Ganz wichtig ist, dass man das Finanzvolumen für die Kindertagesbetreuung auf keinen Fall reduziert, sondern dass vielmehr zusätzliche Mittel für Qualitätssteigerungen fließen. Vor allem sollte nun das im Ampel-Koalitionsvertrag vereinbarte Kita-Qualitätsentwicklungsgesetz mit bundesweiten Qualitätsstandards und einer kontinuierlichen Finanzierung des Bundes verabschiedet werden.

Was können Kitas selbst tun, um ein gesundes Arbeitsklima zu schaffen? Wo sind die Eltern gefordert? Wo der Gesetzgeber?

Es gibt natürlich neben Belastungen auch immer moderierende Faktoren. Der Arbeitgeber kann hier etwa Unterstützung durch betriebliches Gesundheitsmanagement bieten. Vom Gesetzgeber könnte man verlangen, dass die Rahmenbedingungen verbessert werden, was die Gruppengröße oder den Personalschlüssel anbelangt. Zudem ist es wichtig, dass Eltern mit den Fachkräften zusammenarbeiten.

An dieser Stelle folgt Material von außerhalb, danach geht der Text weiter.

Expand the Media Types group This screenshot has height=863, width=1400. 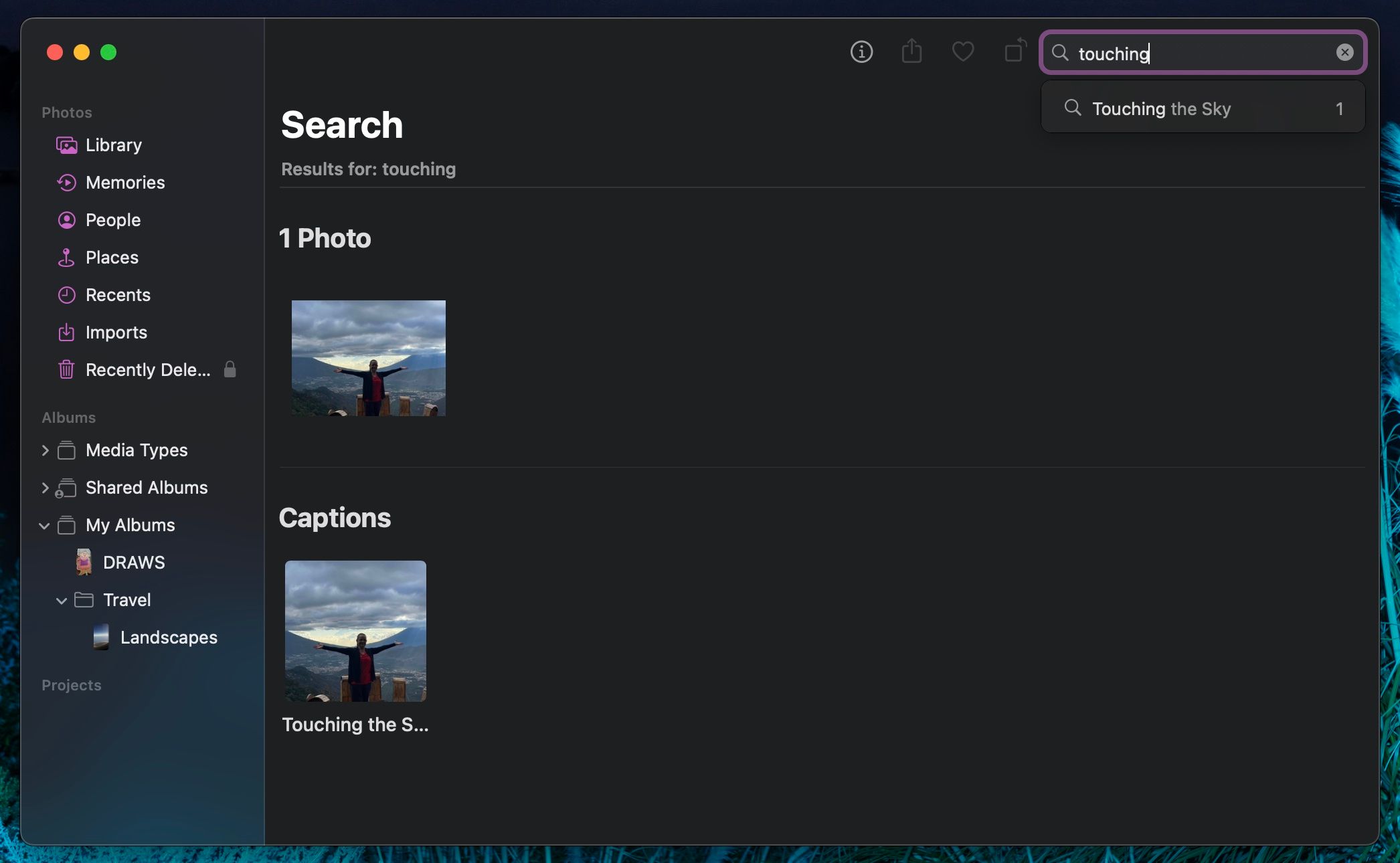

Immer wieder wird gefordert, auch fachfremde Personen in Kitas einzusetzen. Der Städtetag Baden-Württemberg etwa hat vorgeschlagen, Großeltern in Kitagruppen einzusetzen. Was halten Sie von derartigen Ideen?

Wir werden nun eine mehrjährige Übergangsphase der Mangelverwaltung haben. Gefragt sind kurzfristige, aber auch mittel- und langfristige Maßnahmen auf unterschiedlichen Ebenen. Denn wir können nicht schnell genug neues Personal bekommen. Ich finde es nicht dramatisch, wenn Großeltern unterstützen, sofern das auch im Kontext einer Zusammenarbeit mit Familien erfolgt. Aber wenn man jetzt ausschließlich auf solche Maßnahmen setzt, werden wir dem Personalmangel natürlich nicht beikommen. Wichtig ist auch, dass man für fachfremde oder geringer qualifizierte Personen keine neuen Sackgassenberufe schafft, sondern dass man dafür sorgt, dass Quereinsteigende die Möglichkeit haben, sich zur pädagogischen Fachkraft weiterzuqualifizieren. Außerdem ist es wichtig, dass man zusätzliche Kapazitäten zur Einarbeitung und auch Anleitung neuer Fachkräfte bereitstellt.

Wie kann es gelingen, Personallücken zu schließen, ohne Abstriche bei der Ausbildungsqualität der Neueingestellten zu machen?

Eine Maßnahme wäre, dass man pädagogische Fachkräfte entlastet, indem man die Verwaltungs- und hauswirtschaftlichen Aufgaben von Assistenz- oder Verwaltungskräften erledigen lässt. Dadurch könnten sie sich wirklich auf ihre pädagogische Kernarbeit am Kind konzentrieren. Zudem müsste eine schnellere Entbürokratisierung von Genehmigungs-, Abrechnungs- und Antragsverfahren erfolgen, die vor allen Dingen die Kita-Leitungen übermäßig belasten und sie von ihren Kernaufgaben abhalten. Mittel- und langfristig würde ich dafür plädieren, dass man die Ausbildungskapazitäten erhöht. Dabei sind die Studiengänge der Kindheitspädagogik deutlich auszubauen. Das ist eine bislang viel zu wenig genutzte Ressource. Und langfristig muss man zudem an das Thema Positions- und Entlohnungsgefüge in den Kitas rangehen, damit man das Berufsfeld attraktiver macht.